What lives where after T1 completes:
deploy host (Hetzner → Azure VM at T3)
├── docker-compose.deploy.yml (unchanged across cloud cutover)
│ ├── api :3000 — scheduler loop, scope-aware diff, circuit breaker,
│ │ in-process claim of ScanScopeDocs whose next_run_at <= now
│ ├── ui :8080 — same image
│ └── mongo :27017 (dev + QA only after T3 Phase 1 — Atlas takes prod/pre-prod)
│
└── connectors run as short-lived containers invoked by the api service
via Docker Engine socket (or `docker run` from the api container itself),
scheduled by the Mongo-claim loop — not by systemd, not by cron.
Docker Compose stays.

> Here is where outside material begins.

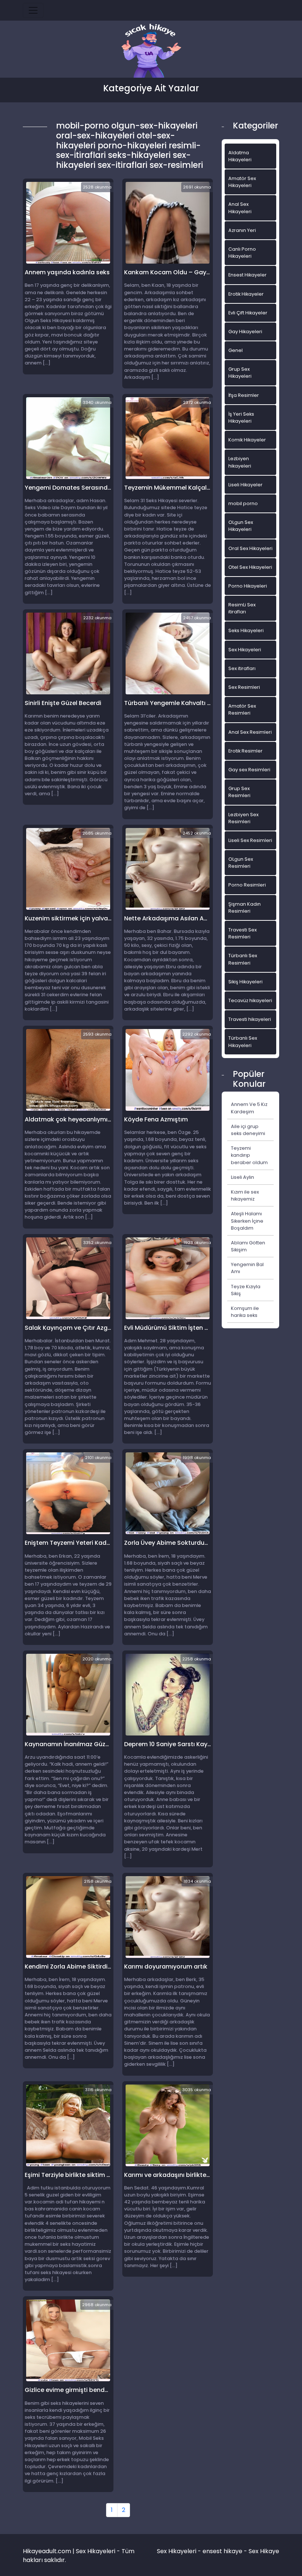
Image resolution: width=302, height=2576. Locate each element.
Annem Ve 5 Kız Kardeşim (249, 1107)
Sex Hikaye (264, 2551)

No PaaS (no App Service, no AKS, no ECS). Future cloud flips are a DNS + host-key change, not a rewrite.
Pillar B — Built-in validation, QA, observability
Four sub-pillars. B.1 and B.2 are already-planned work being sequenced. B.3 and B.4 are new.
B.1 Observability stack (existing plan — sequence, don't re-plan)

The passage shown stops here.